Physics Informed-Neural Network for Modelling the Glucose-Insulin System in Type 1 Diabetes
Please login to view abstract download link
Diabetes impairs the body's ability to regulate blood sugar due to insufficient insulin production or ineffective insulin use. Insulin, produced by the pancreas, helps cells absorb glucose for energy. There are three main types of diabetes: type 1, type 2, and gestational. Type 1 diabetes, or insulin-dependent diabetes, occurs when the pancreas produces little or no insulin, leading to high blood sugar levels. It is managed through insulin injections, diet, and exercise. Overdosing on insulin can cause hypoglycemia (low blood sugar), while a lack of insulin results in hyperglycemia (high blood sugar), making regular blood sugar monitoring crucial.

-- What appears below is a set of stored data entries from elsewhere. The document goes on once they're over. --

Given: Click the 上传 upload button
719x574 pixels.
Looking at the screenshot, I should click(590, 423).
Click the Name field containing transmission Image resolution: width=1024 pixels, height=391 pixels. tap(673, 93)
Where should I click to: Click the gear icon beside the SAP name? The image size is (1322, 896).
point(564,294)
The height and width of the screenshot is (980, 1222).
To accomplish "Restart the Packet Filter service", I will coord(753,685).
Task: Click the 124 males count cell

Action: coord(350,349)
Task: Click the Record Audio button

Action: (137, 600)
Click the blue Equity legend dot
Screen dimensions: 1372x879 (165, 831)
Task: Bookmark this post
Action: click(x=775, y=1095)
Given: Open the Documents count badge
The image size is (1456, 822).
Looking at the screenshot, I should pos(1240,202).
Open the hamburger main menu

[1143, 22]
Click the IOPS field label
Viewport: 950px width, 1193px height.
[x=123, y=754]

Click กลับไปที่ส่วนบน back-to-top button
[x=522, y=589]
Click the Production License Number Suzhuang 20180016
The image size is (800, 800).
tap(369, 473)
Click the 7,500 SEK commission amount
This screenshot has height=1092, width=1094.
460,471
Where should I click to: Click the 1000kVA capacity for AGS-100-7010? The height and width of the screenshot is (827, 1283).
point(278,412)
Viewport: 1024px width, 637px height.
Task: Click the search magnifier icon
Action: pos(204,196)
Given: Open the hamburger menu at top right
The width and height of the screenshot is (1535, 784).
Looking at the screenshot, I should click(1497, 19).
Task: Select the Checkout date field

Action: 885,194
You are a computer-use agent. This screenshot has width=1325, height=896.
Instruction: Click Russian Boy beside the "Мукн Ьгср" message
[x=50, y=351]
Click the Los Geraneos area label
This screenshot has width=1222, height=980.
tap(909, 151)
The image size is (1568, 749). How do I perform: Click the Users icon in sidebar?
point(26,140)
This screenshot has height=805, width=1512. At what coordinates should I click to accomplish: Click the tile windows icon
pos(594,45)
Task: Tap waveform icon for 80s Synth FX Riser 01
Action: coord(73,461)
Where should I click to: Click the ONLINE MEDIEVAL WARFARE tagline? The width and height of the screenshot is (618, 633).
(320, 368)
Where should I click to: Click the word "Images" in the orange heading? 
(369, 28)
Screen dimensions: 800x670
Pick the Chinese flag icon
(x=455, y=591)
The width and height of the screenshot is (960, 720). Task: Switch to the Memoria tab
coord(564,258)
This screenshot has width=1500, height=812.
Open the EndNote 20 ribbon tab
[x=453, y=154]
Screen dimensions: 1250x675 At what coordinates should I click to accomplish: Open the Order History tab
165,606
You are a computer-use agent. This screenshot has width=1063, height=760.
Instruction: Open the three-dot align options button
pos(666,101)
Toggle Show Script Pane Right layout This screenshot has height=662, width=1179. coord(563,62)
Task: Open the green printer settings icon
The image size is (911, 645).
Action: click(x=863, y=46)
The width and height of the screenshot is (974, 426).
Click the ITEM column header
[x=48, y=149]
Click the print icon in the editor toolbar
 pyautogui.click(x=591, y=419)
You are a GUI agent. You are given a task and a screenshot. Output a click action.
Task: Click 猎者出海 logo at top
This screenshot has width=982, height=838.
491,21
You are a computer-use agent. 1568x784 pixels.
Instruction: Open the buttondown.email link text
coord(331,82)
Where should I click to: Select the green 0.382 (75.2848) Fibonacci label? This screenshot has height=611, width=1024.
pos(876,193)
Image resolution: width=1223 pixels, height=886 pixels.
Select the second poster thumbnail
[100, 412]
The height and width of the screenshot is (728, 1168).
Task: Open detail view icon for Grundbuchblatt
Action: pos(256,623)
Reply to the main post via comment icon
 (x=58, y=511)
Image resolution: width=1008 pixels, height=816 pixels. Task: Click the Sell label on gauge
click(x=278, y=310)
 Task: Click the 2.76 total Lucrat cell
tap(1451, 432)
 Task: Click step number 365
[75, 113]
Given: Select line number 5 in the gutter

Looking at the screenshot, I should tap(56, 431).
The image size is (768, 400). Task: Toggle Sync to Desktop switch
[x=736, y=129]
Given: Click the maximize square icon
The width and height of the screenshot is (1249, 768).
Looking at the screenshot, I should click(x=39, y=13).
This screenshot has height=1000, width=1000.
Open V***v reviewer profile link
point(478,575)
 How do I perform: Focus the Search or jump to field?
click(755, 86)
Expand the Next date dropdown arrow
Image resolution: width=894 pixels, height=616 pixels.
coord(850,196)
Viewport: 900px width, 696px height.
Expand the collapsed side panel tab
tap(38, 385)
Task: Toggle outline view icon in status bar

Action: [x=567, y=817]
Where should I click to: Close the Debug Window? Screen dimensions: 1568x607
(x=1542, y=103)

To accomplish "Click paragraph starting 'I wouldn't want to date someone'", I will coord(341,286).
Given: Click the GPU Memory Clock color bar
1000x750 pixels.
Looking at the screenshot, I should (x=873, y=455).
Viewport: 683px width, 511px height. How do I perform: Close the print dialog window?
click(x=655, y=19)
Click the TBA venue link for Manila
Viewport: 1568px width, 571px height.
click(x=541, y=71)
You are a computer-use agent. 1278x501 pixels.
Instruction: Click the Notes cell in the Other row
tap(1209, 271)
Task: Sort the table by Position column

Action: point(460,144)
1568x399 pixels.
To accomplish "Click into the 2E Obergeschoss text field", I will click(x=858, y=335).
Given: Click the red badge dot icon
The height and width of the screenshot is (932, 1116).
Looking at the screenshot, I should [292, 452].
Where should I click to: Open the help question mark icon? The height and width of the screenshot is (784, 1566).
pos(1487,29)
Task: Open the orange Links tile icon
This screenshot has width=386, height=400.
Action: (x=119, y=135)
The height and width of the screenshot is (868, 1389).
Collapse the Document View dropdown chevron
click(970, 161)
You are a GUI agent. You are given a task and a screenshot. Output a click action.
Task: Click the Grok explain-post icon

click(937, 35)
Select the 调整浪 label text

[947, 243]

In our study, we present a Physics Informed Neural Network (PINN) framework modeling the Bergman minimal model, a system of three coupled ordinary differential equations focusing on the relationship between glucose concentration in the bloodstream. PINNs seamlessly integrate the core principles and equations of physics into the training process of artificial neural networks (ANNs). We utilize PINNs to create a physics-based deep learning model for glucose and insulin concentration for a patient with type 1 diabetes while considering disturbances in glucose concentration due to meals and exercise. By comparing the performance of the PINN-based approach to conventional numerical methods for solving the Bergman model, we demonstrate that PINNs offer an efficient and reliable computational solution for this system of coupled ODEs. From a practical perspective, computationally simulating blood glucose dynamics in diabetic patients offers a valuable approach to optimizing insulin delivery to maintain healthy glucose levels. This method enhances understanding of glucose-insulin interactions, enabling personalized treatment plans and reducing the risks of glycemic fluctuations, ultimately improving patient outcomes and diabetes management.